Я начала с возражения против некоторых замечаний, сделанных мистером Бодкином в его речи и касавшихся меня лично. Он обрисовал меня так, будто я представляю из себя женщину, разъезжающую в автомобиле и подстрекающую других женщин совершать действия, которые влекут за собой тюремное заключение и большие страдания, тогда как я сама, находя, пожалуй, в этом своего рода оригинальное удовольствие, нахожусь в безопасности или полагаю, что нахожусь в безопасности от серьезных последствий. Я сказала, что мистеру Бодкину отлично известно, что я разделяла все опасности, каким подвергались другие женщины, что я три раза была в тюрьме, отбыв два приговора полностью и пользуясь режимом обыкновенных уголовных преступников, т. е. обыскивалась, носила тюремную одежду, ела тюремную пищу, помещалась в одиночной камере и подчинялась всем возмутительным правилам, каким обязаны подчиняться женщины, совершившие в Англии преступление. Я полагала, что должна заявить, что не имею и никогда не имела собственного автомобиля. Я полагала нужным указать на это потому, что подобные инсинуации по поводу роскоши, в которой я будто бы живу на средства членов ЖСПС, делались не только прокурором в суде, но и членами правительства в Палате Общин. Автомобиль, в котором я иногда ездила, принадлежал организации и служил для общей пропагандистской работы. В этом автомобиле, а также в автомобилях своих друзей я разъезжала, посещая различные местности для чтения лекций и агитации в интересах женского движения. Равным образом неверно, будто некоторые из нас зарабатывают на движении в пользу женского равноправия от 1000 до 1500 фунтов в год, как это утверждалось во время прений в Палате Общин, когда ее члены пытались придумать, как подавить милитантство. Ни одна женщина в нашей организации не имеет такого дохода или мало-мальски близкого к нему. Что касается меня лично, то я пожертвовала значительной частью своего дохода, чтобы пользоваться свободой делать в движении то, что я считала своим долгом.

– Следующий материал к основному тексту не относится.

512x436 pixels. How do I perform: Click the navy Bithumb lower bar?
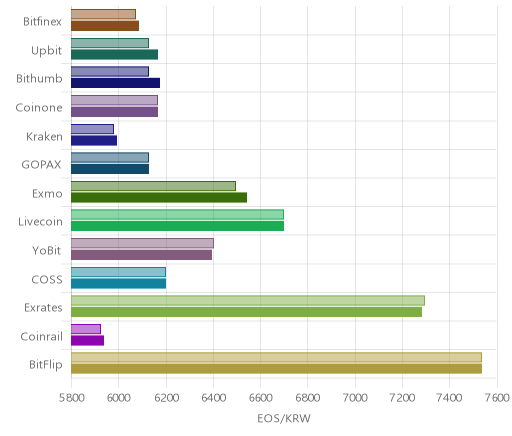pyautogui.click(x=115, y=83)
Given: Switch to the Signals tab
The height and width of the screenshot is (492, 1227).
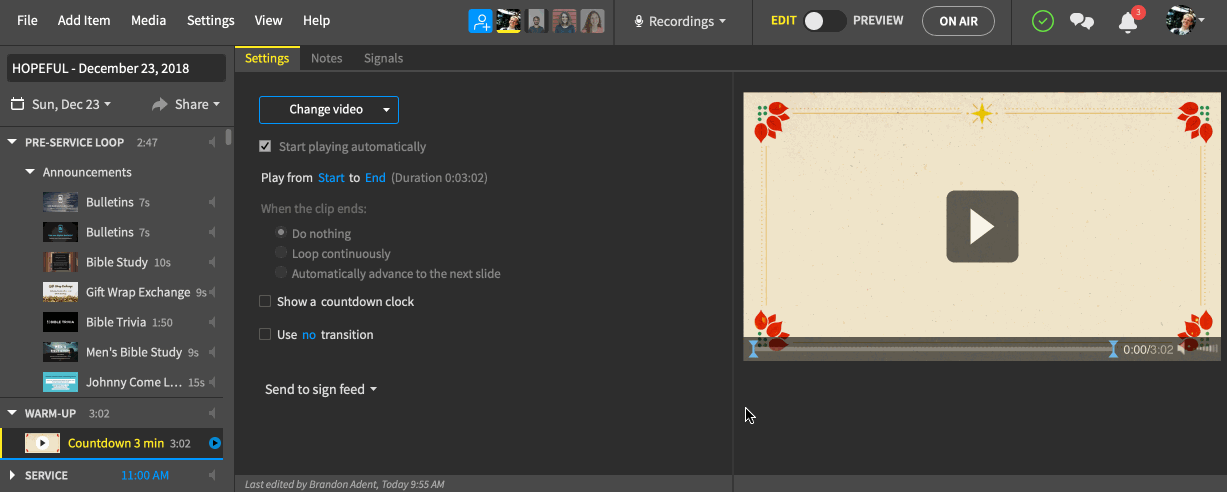Looking at the screenshot, I should click(x=383, y=58).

Обратившись затем к своей защите, я указала суду, что серьезным является такое положение вещей, когда значительное количество достойных уважения и воспитанных в уважении к закону людей, людей безукоризненной жизни, доходят до того, что начинают презирать закон, приходят к убеждению в своем праве нарушать его. «Правительство покоится на признании закона, на уважении к нему, и я серьезно говорю вам, милорд и господа присяжные, что женщины интеллигентные, женщины хорошего воспитания и безупречной жизни уже много лет как перестали уважать законы нашей страны. Это несомненный факт, и когда вы подумаете об отношении этих законов к женщинам, вы не станете ему удивляться».
С некоторой подробностью я обозрела эти законы, в силу которых судьи могли отправить меня, в случае признания виновной, на 14 лет в тюрьму, тогда как максимальное наказание за преступления самого возмутительного свойства против девочек и молоденьких девушек определялось ими только в размере двухлетнего тюремного заключения. Законы о наследовании, о разводе, об опеке над детьми, скандально несправедливые по отношению к женщинам, я бегло очертила и прибавила, что не только эти и другие законы, но и применение их так далеки от справедливости, что женщины почувствовали, что они должны быть допущены к оздоровлению всего положения.